Después de haber sido humano, de divagar con la idea de convertirme en roca, de rechazar el falso brillo de la ilusión y transformarme en piedra para ser piedra durante más de doscientos años… Soy, por fin, un vívido pájaro, un cuerpo alado que rasga el telón azul con su prístino movimiento.
Me acerco temeroso a la urbe. Desde tan alta vista encuentro absurdo el mundo de los humanos, ridículo incluso el dolor que se infringen a sí mismos. Nerviosos se mueven, se apresuran para no llegar tarde a la muerte, socavando el tiempo como fatigosas hormigas. No les parece suficientemente complejo el sistema bajo el que operan y añaden a sus espaldas innumerables dilemas morales. Juegan a creer que cada mínimo suceso conlleva una profunda responsabilidad, y unos a otros se arrojan culpas, deudas y hasta golpes. Poca les parece también la carga de su nombre, el estigma de su sexo, la pesadez de su origen, y en vez de intentar liberarse de toda ficción, se entretienen añadiendo ingredientes al insípido largometraje de su fantasía.
Me atrevo a pensar que muchos desearían que hasta los pájaros tomáramos posición política, que entráramos en el dilema de “a favor o en contra” y así, una vez definida nuestra postura, podrían disfrutar colgando etiquetas de nuestro plumaje para señalar después cuál es nuestro grado de coherencia, de tal manera que pudieran determinar si actuamos o no con responsabilidad.

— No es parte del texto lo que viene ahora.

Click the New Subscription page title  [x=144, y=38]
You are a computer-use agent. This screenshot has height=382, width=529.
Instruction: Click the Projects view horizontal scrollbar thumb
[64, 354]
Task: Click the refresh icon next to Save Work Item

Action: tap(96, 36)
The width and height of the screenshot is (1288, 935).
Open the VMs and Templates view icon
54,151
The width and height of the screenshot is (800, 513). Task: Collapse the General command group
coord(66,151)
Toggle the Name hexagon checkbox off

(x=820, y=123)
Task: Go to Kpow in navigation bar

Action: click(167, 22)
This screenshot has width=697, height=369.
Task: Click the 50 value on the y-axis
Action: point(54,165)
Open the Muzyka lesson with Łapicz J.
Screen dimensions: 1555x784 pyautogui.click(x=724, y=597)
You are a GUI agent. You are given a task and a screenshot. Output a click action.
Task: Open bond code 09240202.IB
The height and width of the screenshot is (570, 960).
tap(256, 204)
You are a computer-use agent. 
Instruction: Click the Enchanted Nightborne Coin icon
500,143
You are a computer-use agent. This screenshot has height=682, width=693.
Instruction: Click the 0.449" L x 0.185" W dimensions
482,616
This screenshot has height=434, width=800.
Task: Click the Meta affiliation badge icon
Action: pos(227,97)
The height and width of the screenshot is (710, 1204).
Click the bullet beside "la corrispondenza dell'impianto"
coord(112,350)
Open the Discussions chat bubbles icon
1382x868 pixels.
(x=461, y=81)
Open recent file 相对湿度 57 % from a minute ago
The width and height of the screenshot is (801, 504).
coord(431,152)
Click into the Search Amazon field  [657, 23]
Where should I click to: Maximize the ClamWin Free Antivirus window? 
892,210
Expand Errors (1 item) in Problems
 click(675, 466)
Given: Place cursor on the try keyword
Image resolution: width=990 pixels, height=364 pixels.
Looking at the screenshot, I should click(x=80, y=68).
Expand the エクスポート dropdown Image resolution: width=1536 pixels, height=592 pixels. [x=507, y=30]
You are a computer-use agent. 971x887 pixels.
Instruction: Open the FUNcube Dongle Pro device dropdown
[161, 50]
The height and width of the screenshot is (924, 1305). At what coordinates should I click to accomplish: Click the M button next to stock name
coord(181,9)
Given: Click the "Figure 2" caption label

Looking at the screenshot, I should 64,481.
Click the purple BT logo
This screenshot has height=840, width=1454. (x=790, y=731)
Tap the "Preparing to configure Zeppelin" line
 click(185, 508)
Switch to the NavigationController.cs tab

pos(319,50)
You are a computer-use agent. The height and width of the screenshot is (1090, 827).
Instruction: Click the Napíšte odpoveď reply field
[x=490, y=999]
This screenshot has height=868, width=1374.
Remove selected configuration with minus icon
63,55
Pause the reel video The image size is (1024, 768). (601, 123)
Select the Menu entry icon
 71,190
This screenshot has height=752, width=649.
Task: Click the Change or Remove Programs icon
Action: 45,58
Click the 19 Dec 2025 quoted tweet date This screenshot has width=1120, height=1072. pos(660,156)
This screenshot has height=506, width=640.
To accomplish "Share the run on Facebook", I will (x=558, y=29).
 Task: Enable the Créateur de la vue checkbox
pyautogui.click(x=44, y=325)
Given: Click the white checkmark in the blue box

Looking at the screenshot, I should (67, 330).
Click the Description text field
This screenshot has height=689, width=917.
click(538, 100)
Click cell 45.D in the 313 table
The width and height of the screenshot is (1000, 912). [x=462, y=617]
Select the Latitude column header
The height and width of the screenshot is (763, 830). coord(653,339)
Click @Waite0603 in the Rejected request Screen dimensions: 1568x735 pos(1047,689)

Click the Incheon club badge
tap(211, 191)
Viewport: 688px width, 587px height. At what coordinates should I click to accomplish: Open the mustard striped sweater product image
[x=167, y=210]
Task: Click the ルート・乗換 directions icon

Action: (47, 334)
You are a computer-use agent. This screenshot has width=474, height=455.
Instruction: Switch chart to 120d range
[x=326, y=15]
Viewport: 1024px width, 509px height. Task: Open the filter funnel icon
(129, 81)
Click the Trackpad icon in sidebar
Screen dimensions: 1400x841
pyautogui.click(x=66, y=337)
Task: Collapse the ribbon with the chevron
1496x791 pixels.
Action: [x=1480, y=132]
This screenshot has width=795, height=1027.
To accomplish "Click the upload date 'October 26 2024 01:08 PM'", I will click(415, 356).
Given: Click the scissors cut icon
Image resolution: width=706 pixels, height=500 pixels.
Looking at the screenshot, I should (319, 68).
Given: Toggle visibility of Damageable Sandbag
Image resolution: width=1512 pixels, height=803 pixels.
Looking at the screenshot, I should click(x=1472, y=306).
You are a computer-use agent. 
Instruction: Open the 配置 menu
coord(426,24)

En tal caso podrían condenarnos. Nos meterían en jaulas, nos arrojarían piedras, nos matarían a palos y a la vez, a los más afortunados, nos halagarían, nos señalarían arrobados e incluso, nos darían migas de pan, curiosamente, tal como ocurre de ordinario, puesto que el humano es a veces un fétido pozo de hipocresía y no necesita reflexivas excusas. Ya sea político o estético, su absurdo y desequilibrado criterio determina casi siempre sus actos.